Hole Spin Mixing in InAs Quantum Dot Molecules
M. F. Doty, J. I. Climente, A. Greilich, A. S. Bracker, D. Gammon

TL;DR
This paper provides experimental evidence of hole spin mixing in InAs quantum dot molecules, revealing a new mechanism caused by dot misalignment that could enable novel hole spin manipulation techniques.
Contribution
It demonstrates the existence of hole spin mixing in InAs quantum dot molecules and explains its physical origin through a model considering dot misalignment and light-hole components.
Findings
Experimental evidence of hole spin mixing obtained via magneto-photoluminescence.
Misalignment of quantum dots breaks symmetry, enabling spin mixing.

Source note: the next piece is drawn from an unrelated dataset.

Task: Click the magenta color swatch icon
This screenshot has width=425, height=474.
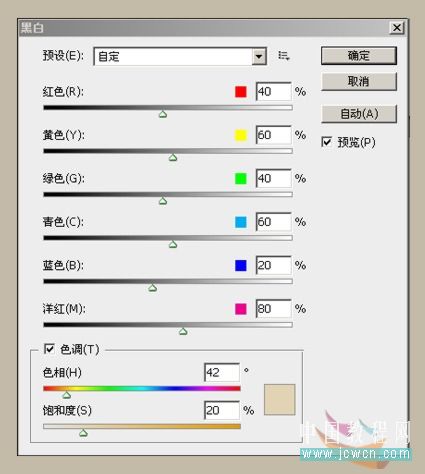Action: click(x=241, y=309)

Potential for new hole spin manipulation methods.
Abstract
Holes confined in single InAs quantum dots have recently emerged as a promising system for the storage or manipulation of quantum information. These holes are often assumed to have only heavy-hole character and further assumed to have no mixing between orthogonal heavy hole spin projections (in the absence of a transverse magnetic field). The same assumption has been applied to InAs quantum dot molecules formed by two stacked InAs quantum dots that are coupled by coherent tunneling of the hole between the two dots. We present experimental evidence of the existence of a hole spin mixing term obtained with magneto-photoluminescence spectroscopy on such InAs quantum dot molecules. We use a Luttinger spinor model to explain the physical origin of this hole spin mixing term: misalignment of the dots along the stacking direction breaks the angular symmetry and allows mixing through the…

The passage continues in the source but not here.